Passage provided:
# totally depraved



## science (Oct 14, 2010)

Here is another example of how hard, maybe impossible, it is to be an honest person:

http://www.sciencedaily.com/releases/2011/06/110630142845.htm



> How Social Pressure Can Affect What We Remember: Scientists Track Brain Activity as False Memories Are Formed
> 
> ScienceDaily (June 30, 2011) - How easy is it to falsify memory? New research at the Weizmann Institute shows that a bit of social pressure may be all that is needed. The study, which appears in the journal Science, reveals a unique pattern of brain activity when false memories are formed -- one that hints at a surprising connection between our social selves and memory.
> 
> ...


----------



## regressivetransphobe (May 16, 2011)

Oh yeah, I already heard about this.

Or have I...?


----------



## Guest (Jul 3, 2011)

The point being??? I am curious that's all


----------



## science (Oct 14, 2010)

Andante said:


> The point being??? I am curious that's all


Just information.

I think it should encourage cynicism, though. Or, at the very least, skepticism.

As science has increasingly shown us the vileness of our minds, our inherent dishonesty and so on, I think it has vindicated the old religious traditions of the "spiritual warfare" sort. Most of us imagine ourselves to be more or less unbiased, our opinions based on solid reasoning rather than merely post hoc legitimizations of our desires. But that is not what we are. We ought to be that way, but we are so far from it that we have to struggle against ourselves - I have to say against "the sin" in ourselves because I don't think we've developed secular language for this yet. We will of course.

And that's the point. We are not born honest. Our minds and hearts are "fallen," corrupt, vicious, dishonest. We usually don't even realize it. So news like this is useful as a kind of alarm: wake up! Fight the greater jihad. Etc.


----------



## Guest (Jul 3, 2011)

Wow, you have said a mouthful  what is sin? would mankind survive if he was nice, we are all biased. where to start.


----------



## science (Oct 14, 2010)

"We are all biased" is the point. I personally don't want to be biased. I want to be objective, honest. The point is, that's not easy. 

I don't literally believe in sin or spiritual warfare, but they are the best concepts I know for this.


----------



## sospiro (Apr 3, 2010)

I found the report fascinating. It shows how careful police have to be when interviewing witnesses.

I'm not sure it means that we are corrupt & I don't think it has anything to do with spiritual warfare. I don't think it's a question of being 'honest' or not; I think it's self-preservation which we _are_ born with.

Material:
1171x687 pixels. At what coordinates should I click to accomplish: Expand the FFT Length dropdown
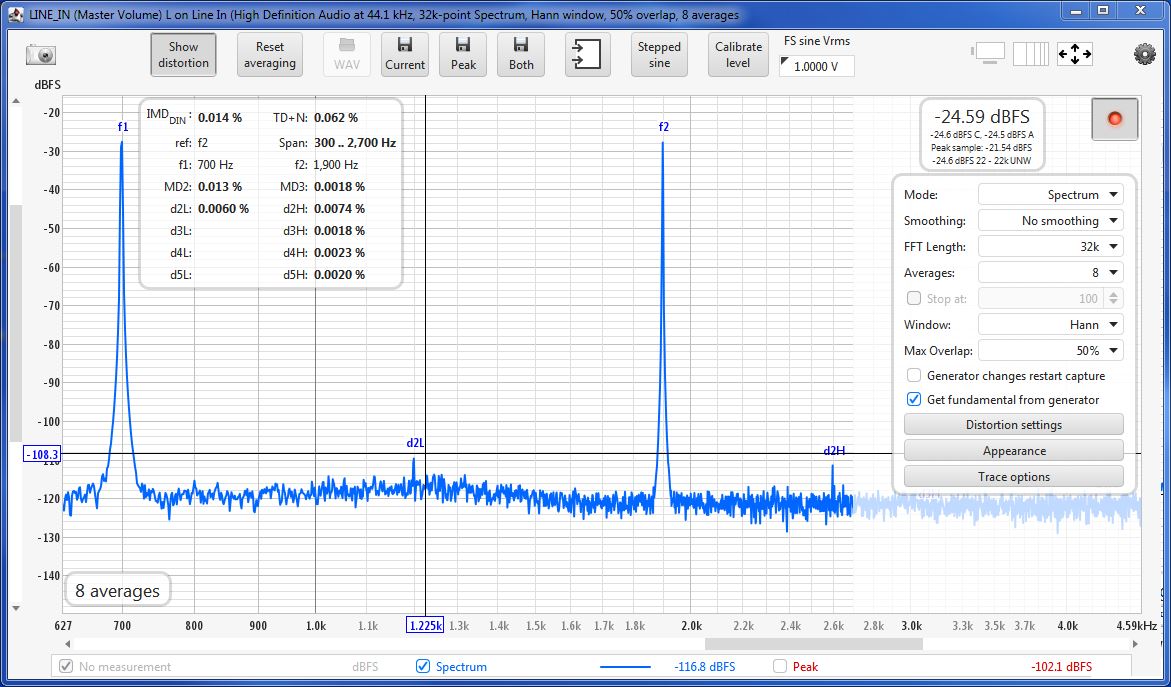[1050, 247]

Objectives:
1. According to the thread on false memories, at which institute was the new research carried out?
2. Proceed with the thread on false memories, picking up right after its final sentence.
The material is independent of the thread on false memories.

Task results:
1. The Weizmann Institute.

2.
----------



## karenpat (Jan 16, 2009)

Interesting. I've taken some classes in psychology, among them social psychology, and I find things like conformity and social influence fascinating.


----------



## PhillipPark (Jun 22, 2011)

Seems to almost walk in hand with the common theory of the situation being bigger than the individual.


----------



## Guest (Jul 3, 2011)

karenpat said:


> Interesting. I've taken some classes in psychology, among them social psychology, and I find things like conformity and social influence fascinating.


The old term was 'Brain washing' I think perhaps the modern PC crap is leading towards the same thing heaven help us, whatever you do or say will upset someone you just have to ride it out, then again we are conditioned (brainwashed) all of our life.


----------



## Guest (Jul 3, 2011)

PhillipPark said:


> Seems to almost walk in hand with the common theory of the situation being bigger than the individual.


You must have posted as I was typing mine but you point is very interesting, from an objective point the group is the most important ??? 99% 
But from the individual point the self is most important so we must be conditioned to put the group first. how bl**#y complicated.


----------



## Manxfeeder (Oct 19, 2010)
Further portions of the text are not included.